(AIM OF THE EXERCISE): Your task is to retype all of the records below with complete accuracy.

◆ ◆ ◆ ◆

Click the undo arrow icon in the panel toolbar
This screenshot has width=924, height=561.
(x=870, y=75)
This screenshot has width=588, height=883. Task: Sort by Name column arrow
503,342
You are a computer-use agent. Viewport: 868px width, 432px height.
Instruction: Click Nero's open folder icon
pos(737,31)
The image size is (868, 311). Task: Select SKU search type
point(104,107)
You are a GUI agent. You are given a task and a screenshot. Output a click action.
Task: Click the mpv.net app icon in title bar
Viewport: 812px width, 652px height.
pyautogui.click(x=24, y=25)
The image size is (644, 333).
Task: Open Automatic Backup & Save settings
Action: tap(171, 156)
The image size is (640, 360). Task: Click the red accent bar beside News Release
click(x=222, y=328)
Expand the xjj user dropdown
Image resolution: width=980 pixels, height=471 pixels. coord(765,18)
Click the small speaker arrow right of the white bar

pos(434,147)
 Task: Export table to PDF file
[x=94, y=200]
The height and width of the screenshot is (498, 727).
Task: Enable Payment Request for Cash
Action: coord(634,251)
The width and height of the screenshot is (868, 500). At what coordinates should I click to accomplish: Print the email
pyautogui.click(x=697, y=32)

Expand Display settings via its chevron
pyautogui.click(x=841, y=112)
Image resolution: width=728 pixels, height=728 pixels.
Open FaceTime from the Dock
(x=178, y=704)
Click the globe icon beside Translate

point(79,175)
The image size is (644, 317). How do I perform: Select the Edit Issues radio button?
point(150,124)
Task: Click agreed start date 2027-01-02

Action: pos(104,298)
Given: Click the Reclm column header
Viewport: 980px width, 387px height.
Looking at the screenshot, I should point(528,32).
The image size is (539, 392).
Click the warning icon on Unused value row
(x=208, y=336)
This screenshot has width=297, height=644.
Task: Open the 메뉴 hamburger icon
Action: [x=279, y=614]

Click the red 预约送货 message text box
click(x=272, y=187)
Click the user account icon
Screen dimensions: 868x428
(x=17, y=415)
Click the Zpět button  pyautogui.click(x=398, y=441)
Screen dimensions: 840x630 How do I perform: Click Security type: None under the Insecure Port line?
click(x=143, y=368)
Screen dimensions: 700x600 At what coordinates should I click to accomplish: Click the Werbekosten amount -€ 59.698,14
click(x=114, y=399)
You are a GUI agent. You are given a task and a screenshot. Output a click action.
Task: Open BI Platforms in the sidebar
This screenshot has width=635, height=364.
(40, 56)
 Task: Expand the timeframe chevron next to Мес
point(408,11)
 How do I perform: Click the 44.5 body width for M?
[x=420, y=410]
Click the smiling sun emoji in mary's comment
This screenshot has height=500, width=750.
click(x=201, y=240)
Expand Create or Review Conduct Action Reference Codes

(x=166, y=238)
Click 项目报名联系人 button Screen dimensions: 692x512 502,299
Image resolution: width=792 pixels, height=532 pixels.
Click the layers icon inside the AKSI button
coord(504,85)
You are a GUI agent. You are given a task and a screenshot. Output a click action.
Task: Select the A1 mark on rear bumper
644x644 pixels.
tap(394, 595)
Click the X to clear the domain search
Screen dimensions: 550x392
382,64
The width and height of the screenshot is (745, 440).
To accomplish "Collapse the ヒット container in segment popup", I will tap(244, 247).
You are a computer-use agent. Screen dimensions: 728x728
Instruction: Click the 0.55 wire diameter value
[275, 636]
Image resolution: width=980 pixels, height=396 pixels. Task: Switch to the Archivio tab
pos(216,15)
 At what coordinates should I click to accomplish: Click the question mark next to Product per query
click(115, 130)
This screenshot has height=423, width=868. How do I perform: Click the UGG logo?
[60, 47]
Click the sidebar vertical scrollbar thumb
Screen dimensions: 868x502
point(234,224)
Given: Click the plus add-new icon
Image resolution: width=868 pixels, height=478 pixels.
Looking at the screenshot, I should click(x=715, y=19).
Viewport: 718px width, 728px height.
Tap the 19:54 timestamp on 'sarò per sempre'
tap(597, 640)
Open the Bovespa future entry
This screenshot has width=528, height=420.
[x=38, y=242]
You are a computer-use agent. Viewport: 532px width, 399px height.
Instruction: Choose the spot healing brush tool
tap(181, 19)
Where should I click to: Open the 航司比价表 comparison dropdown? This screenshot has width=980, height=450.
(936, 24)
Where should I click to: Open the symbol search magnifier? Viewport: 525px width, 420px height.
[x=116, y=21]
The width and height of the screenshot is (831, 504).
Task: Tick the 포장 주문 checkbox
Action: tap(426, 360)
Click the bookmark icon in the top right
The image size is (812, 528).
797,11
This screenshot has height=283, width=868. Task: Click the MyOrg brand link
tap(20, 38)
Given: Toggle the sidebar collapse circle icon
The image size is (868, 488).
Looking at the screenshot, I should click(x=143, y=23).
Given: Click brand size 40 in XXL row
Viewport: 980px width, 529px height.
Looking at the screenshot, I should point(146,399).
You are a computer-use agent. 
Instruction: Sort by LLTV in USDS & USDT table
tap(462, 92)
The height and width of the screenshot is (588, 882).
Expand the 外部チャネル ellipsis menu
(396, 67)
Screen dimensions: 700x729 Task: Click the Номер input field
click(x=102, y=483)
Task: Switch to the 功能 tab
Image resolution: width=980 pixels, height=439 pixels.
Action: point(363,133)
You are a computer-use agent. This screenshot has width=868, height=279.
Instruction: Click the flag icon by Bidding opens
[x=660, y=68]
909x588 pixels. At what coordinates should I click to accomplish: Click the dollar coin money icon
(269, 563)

◆ ◆ ◆ ◆

(TASK ANSWER):
Click the undo arrow icon in the panel toolbar
This screenshot has width=924, height=561.
(x=870, y=75)
This screenshot has width=588, height=883. Task: Sort by Name column arrow
503,342
You are a computer-use agent. Viewport: 868px width, 432px height.
Instruction: Click Nero's open folder icon
pos(737,31)
The image size is (868, 311). Task: Select SKU search type
point(104,107)
You are a GUI agent. You are given a task and a screenshot. Output a click action.
Task: Click the mpv.net app icon in title bar
Viewport: 812px width, 652px height.
pyautogui.click(x=24, y=25)
The image size is (644, 333).
Task: Open Automatic Backup & Save settings
Action: tap(171, 156)
The image size is (640, 360). Task: Click the red accent bar beside News Release
click(x=222, y=328)
Expand the xjj user dropdown
Image resolution: width=980 pixels, height=471 pixels. coord(765,18)
Click the small speaker arrow right of the white bar

pos(434,147)
 Task: Export table to PDF file
[x=94, y=200]
The height and width of the screenshot is (498, 727).
Task: Enable Payment Request for Cash
Action: coord(634,251)
The width and height of the screenshot is (868, 500). At what coordinates should I click to accomplish: Print the email
pyautogui.click(x=697, y=32)

Expand Display settings via its chevron
pyautogui.click(x=841, y=112)
Image resolution: width=728 pixels, height=728 pixels.
Open FaceTime from the Dock
(x=178, y=704)
Click the globe icon beside Translate

point(79,175)
The image size is (644, 317). How do I perform: Select the Edit Issues radio button?
point(150,124)
Task: Click agreed start date 2027-01-02

Action: pos(104,298)
Given: Click the Reclm column header
Viewport: 980px width, 387px height.
Looking at the screenshot, I should point(528,32).
The image size is (539, 392).
Click the warning icon on Unused value row
(x=208, y=336)
This screenshot has width=297, height=644.
Task: Open the 메뉴 hamburger icon
Action: [x=279, y=614]

Click the red 预约送货 message text box
click(x=272, y=187)
Click the user account icon
Screen dimensions: 868x428
(x=17, y=415)
Click the Zpět button  pyautogui.click(x=398, y=441)
Screen dimensions: 840x630 How do I perform: Click Security type: None under the Insecure Port line?
click(x=143, y=368)
Screen dimensions: 700x600 At what coordinates should I click to accomplish: Click the Werbekosten amount -€ 59.698,14
click(x=114, y=399)
You are a GUI agent. You are given a task and a screenshot. Output a click action.
Task: Open BI Platforms in the sidebar
This screenshot has width=635, height=364.
(40, 56)
 Task: Expand the timeframe chevron next to Мес
point(408,11)
 How do I perform: Click the 44.5 body width for M?
[x=420, y=410]
Click the smiling sun emoji in mary's comment
This screenshot has height=500, width=750.
click(x=201, y=240)
Expand Create or Review Conduct Action Reference Codes

(x=166, y=238)
Click 项目报名联系人 button Screen dimensions: 692x512 502,299
Image resolution: width=792 pixels, height=532 pixels.
Click the layers icon inside the AKSI button
coord(504,85)
You are a GUI agent. You are given a task and a screenshot. Output a click action.
Task: Select the A1 mark on rear bumper
644x644 pixels.
tap(394, 595)
Click the X to clear the domain search
Screen dimensions: 550x392
382,64
The width and height of the screenshot is (745, 440).
To accomplish "Collapse the ヒット container in segment popup", I will tap(244, 247).
You are a computer-use agent. Screen dimensions: 728x728
Instruction: Click the 0.55 wire diameter value
[275, 636]
Image resolution: width=980 pixels, height=396 pixels. Task: Switch to the Archivio tab
pos(216,15)
 At what coordinates should I click to accomplish: Click the question mark next to Product per query
click(115, 130)
This screenshot has height=423, width=868. How do I perform: Click the UGG logo?
[60, 47]
Click the sidebar vertical scrollbar thumb
Screen dimensions: 868x502
point(234,224)
Given: Click the plus add-new icon
Image resolution: width=868 pixels, height=478 pixels.
Looking at the screenshot, I should click(x=715, y=19).
Viewport: 718px width, 728px height.
Tap the 19:54 timestamp on 'sarò per sempre'
tap(597, 640)
Open the Bovespa future entry
This screenshot has width=528, height=420.
[x=38, y=242]
You are a computer-use agent. Viewport: 532px width, 399px height.
Instruction: Choose the spot healing brush tool
tap(181, 19)
Where should I click to: Open the 航司比价表 comparison dropdown? This screenshot has width=980, height=450.
(936, 24)
Where should I click to: Open the symbol search magnifier? Viewport: 525px width, 420px height.
[x=116, y=21]
The width and height of the screenshot is (831, 504).
Task: Tick the 포장 주문 checkbox
Action: tap(426, 360)
Click the bookmark icon in the top right
The image size is (812, 528).
797,11
This screenshot has height=283, width=868. Task: Click the MyOrg brand link
tap(20, 38)
Given: Toggle the sidebar collapse circle icon
The image size is (868, 488).
Looking at the screenshot, I should click(x=143, y=23).
Given: Click brand size 40 in XXL row
Viewport: 980px width, 529px height.
Looking at the screenshot, I should point(146,399).
You are a computer-use agent. 
Instruction: Sort by LLTV in USDS & USDT table
tap(462, 92)
The height and width of the screenshot is (588, 882).
Expand the 外部チャネル ellipsis menu
(396, 67)
Screen dimensions: 700x729 Task: Click the Номер input field
click(x=102, y=483)
Task: Switch to the 功能 tab
Image resolution: width=980 pixels, height=439 pixels.
Action: point(363,133)
You are a computer-use agent. This screenshot has width=868, height=279.
Instruction: Click the flag icon by Bidding opens
[x=660, y=68]
909x588 pixels. At what coordinates should I click to accomplish: Click the dollar coin money icon
(269, 563)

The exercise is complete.